Elevated level of cell-free DNA is a hallmark of different tumors and is a previously overlooked trigger implicated in driving the cancerogenesis, metastasis and chemotherapy resistance.
We are developing CLS-014 intended to directly address this problem by destructing blood cell-free DNA in cancer patients. Our engineered adeno-associated viral vector technology is designed to achieve efficient gene-expression of the DNase I enzyme in the liver leading to its secretion into the systemic circulation to effectively target and destroy blood cfDNA.
We know that CLS-014 holds promise for the treatment of different tumors, since elevated cfDNA is implicated in driving of a variety of malignancies, starting with pancreatic adenocarcinoma, one of the deadliest cancers.
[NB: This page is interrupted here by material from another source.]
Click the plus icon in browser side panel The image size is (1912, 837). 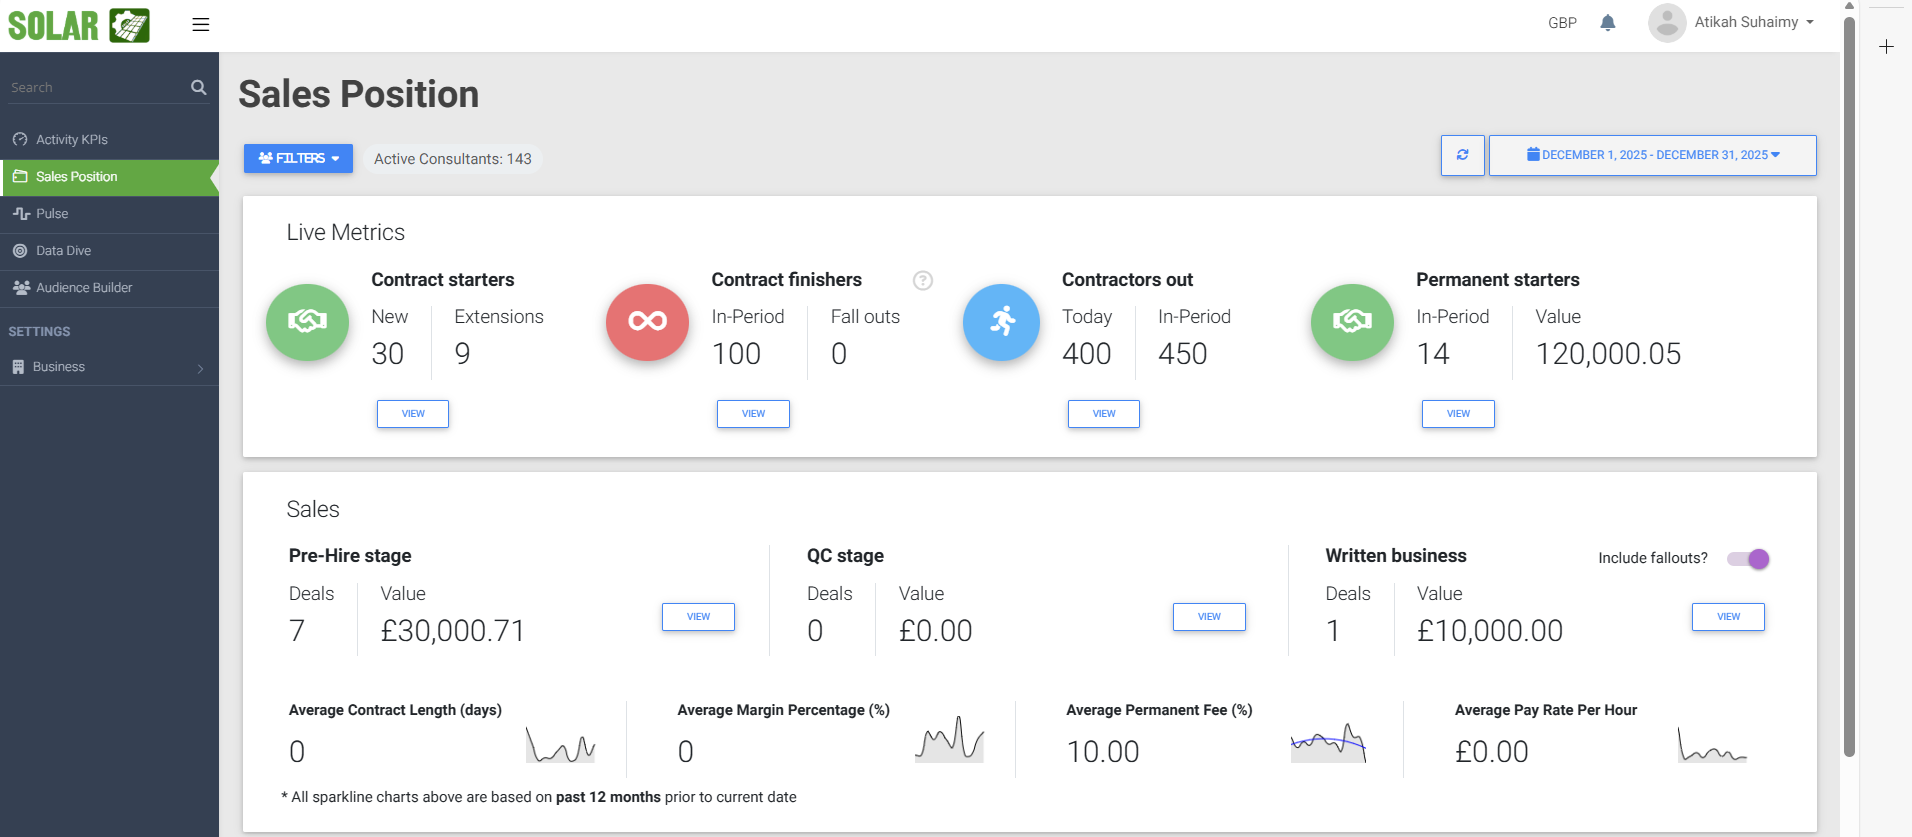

Pancreatic, liver, and stomach cancers are characterized by elevated levels of cfDNA, which plays a crucial role in their progression.
Upon a single intravenous injection, CLS-014 transduces liver cells and induces them to synthetize and secrete a hyperactive non-immunogenic variant of human DNase I. This DNase I is released to a systemic circulation where it cleaves all types of elevated cfDNA associated with tumor progression.
CLS-014 has been designed to work as a double-edged sword being the adjunctive treatment to any first-line chemotherpay through suppression of tumor growth and metastasis development as well as prevention of the devastating effects of circulating cfDNA on patients’ immune, cardiovascular and central nervous systems.
First and foremost, CLS therapeutics is developing CLS-014 for the therapy of advanced pancreatic adenocarcinoma that remains the deadliest major cancer in the US.
Along with the efficacy for the treatment of pancreatic cancer, CLS-014 has the potential for multiple follow-up indication extensions including treatment of various cancers of gastrointestinal origin characterized by elevated cfDNA levels.